5 FALLECIDOS
Daniel Pérez Marcos | Jacinto

Me disponía a retirarme al cuartel cuando el sargento me interceptó: «Menéndez, cagando leches para Canalejas que ha aparecido otro cuerpo». Pese a mis protestas, acabé arrastrando los pies hasta la dirección indicada.
Al entrar al apartamento, un pensamiento fugaz quiso alertarme del peligro. No conseguí cazarlo, dejándome una sensación de frustración. Resulta desesperante ser consciente de que algo no encaja en la escena y no verlo. Suena a excusa, pero llegaba exhausta después de los disturbios debidos al decreto que promulgaba la exclusión sistemática de los leprosos. Aquello los estigmatizaba aún más y, de paso, extendía la sospecha incluso hasta los pecosos. Imbéciles los gobernantes e imbéciles los ciudadanos por votar a aquellos atrasados mentales. Suspiré y me puse manos a la obra.

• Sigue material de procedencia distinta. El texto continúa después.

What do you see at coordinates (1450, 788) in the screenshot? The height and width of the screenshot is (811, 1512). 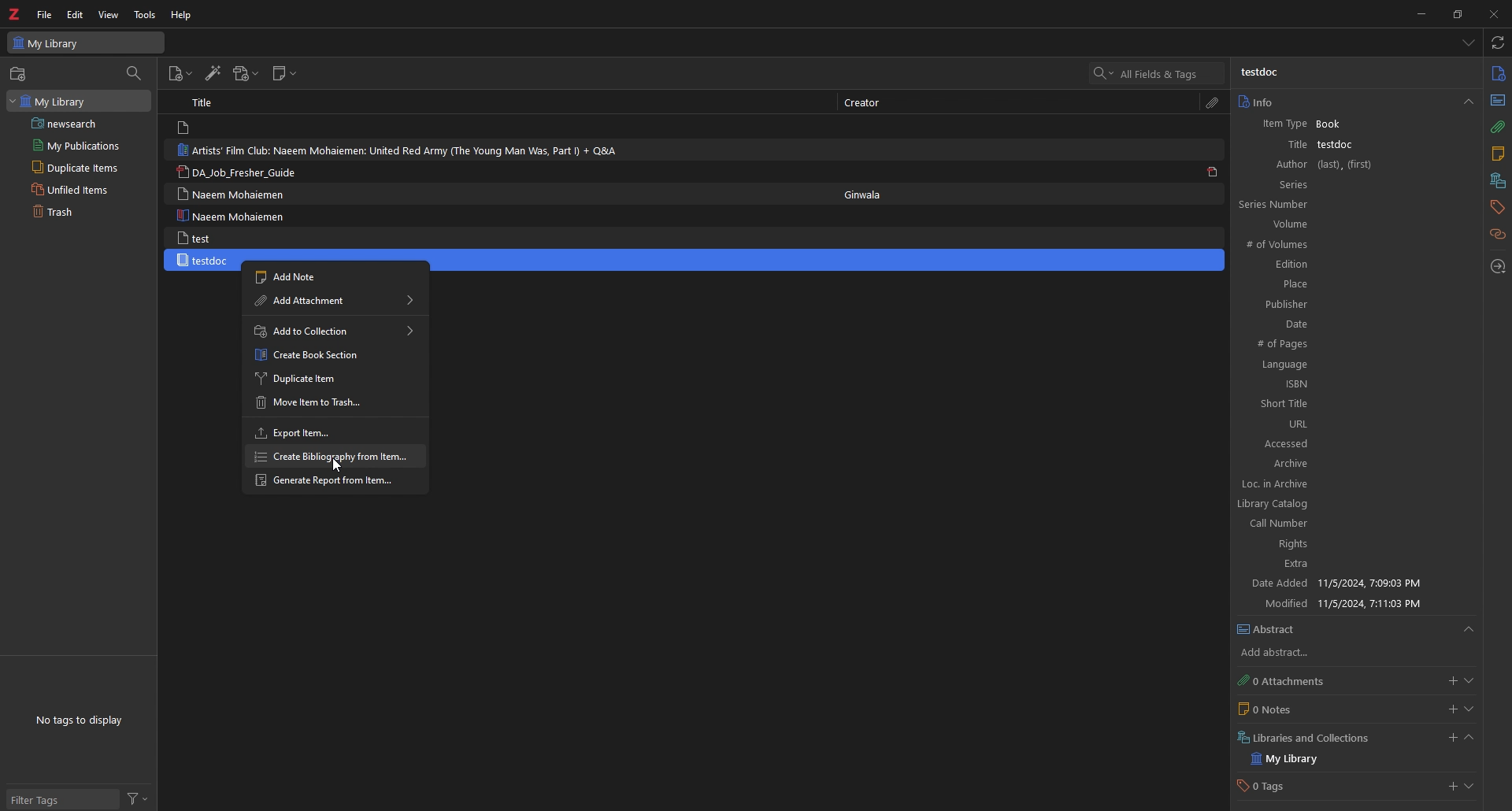 I see `add tags` at bounding box center [1450, 788].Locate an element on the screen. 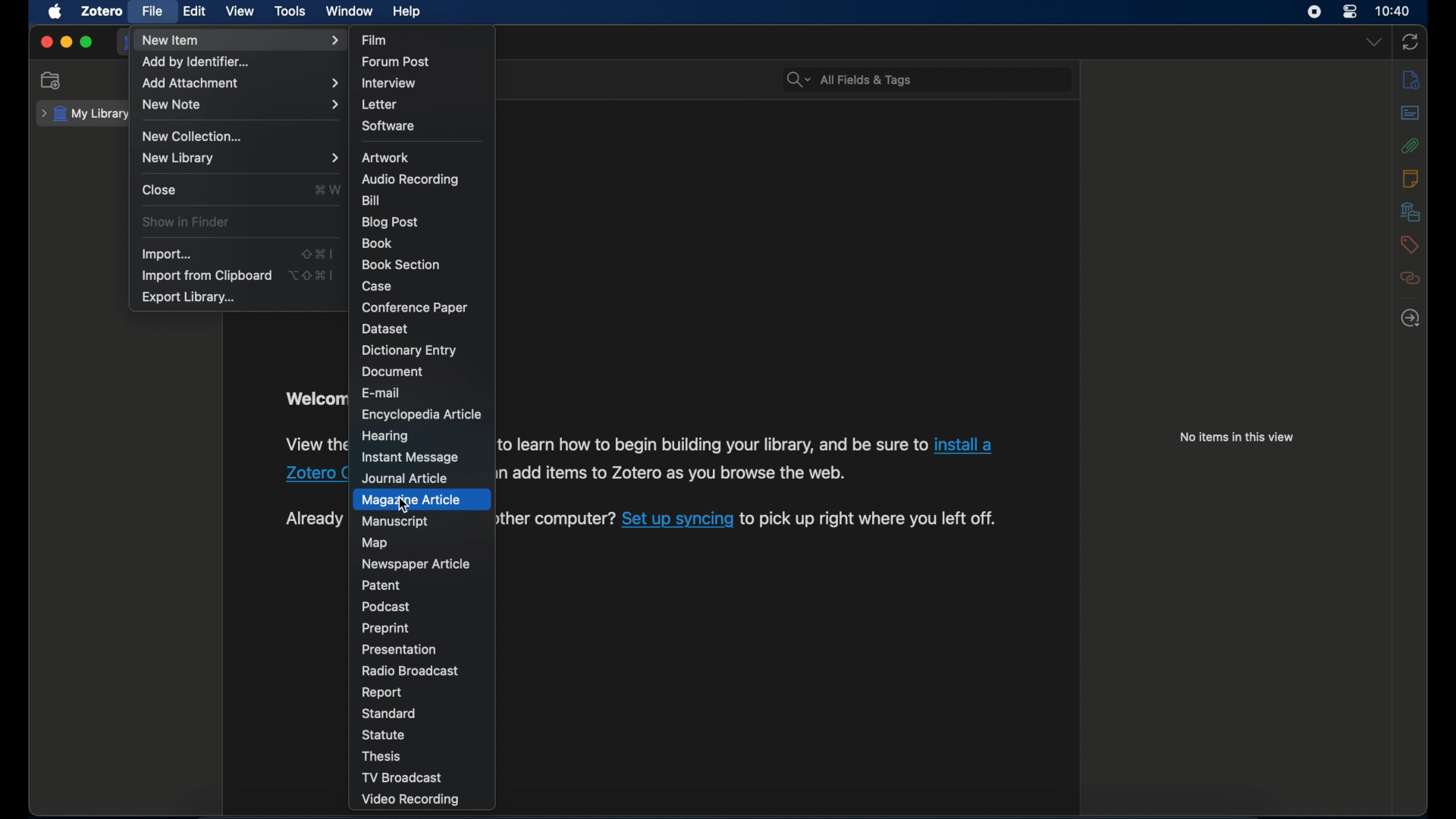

El fallecido llevaba tres semanas en el edificio. El veredicto de los vecinos interrogados hasta el momento era unánime: un alma depravada, igual que sus dos predecesores. Tras la muerte de Jacinto, el del quinto, aquel apartamento había caído en desgracia. Tres inquilinos he habían suicidado en el último año. Ninguno había durado más de dos meses en el vecindario. ¿Qué tenía aquel apartamento para que sus ocupantes renunciaran a sus vidas? Cierto que el edificio y sus habitantes tenían un aire decadente, pero, sinceramente, en aquella Barcelona de principios de siglo, había agujeros mucho más deprimentes.
Más allá de los suicidios en sí, lo extraño era que los fallecidos compartían una característica inusual: todos habían aparecido con la piel abrasada, frotada a destajo con un estropajo de metal, de esos que se usan para quitar el óxido de las paelleras de hierro. Tanta similitud hacía la teoría del suicidio recurrente harto inverosímil. La escena, sin embargo, indicaba otra cosa. Sobre el reborde de la bañera descansaba la esponja ensangrentada. A su lado, una botella vacía de güisqui, el único anestesiante capaz de proporcionar el valor necesario para infligirse tal castigo.
Metí la mano en el agua. Aunque la rigidez del cuerpo revelaba que la muerte se remontaba a varias horas, la saqué en un acto reflejo para no escaldármela. El ambiente era sofocante. Los azulejos blancos de aquel cuarto de baño aún emanaban un inmundo vaho de sufrimiento.
Un sufrimiento que no parecía afectar al vecindario. Ninguna de las personas interrogadas parecía escandalizada. Es más, conforme fui terminando con ellas, cada una siguió con su rutina: los hombres echaron a andar con sus útiles de trabajo al hombro y las mujeres regresaron a sus quehaceres. Fue al levantar el cuerpo, cuando el forense me hizo una observación: debajo de las axilas el finado poseía unos sarpullidos rojos cubiertos por escamas blancas. «Este tipo tenía psoriasis». Al ver mi cara de póquer se vio obligado a aclarar: «Es una enfermedad de la piel; en personas gravemente afectadas, recuerda a la del lagarto. No es contagiosa, pero algunos aún la confunden con la lepra».
Clic. El pensamiento fugaz volvió para quedarse. Miré atónita al forense. El gesto me delató. Demasiado tarde. No tuvimos tiempo de girarnos.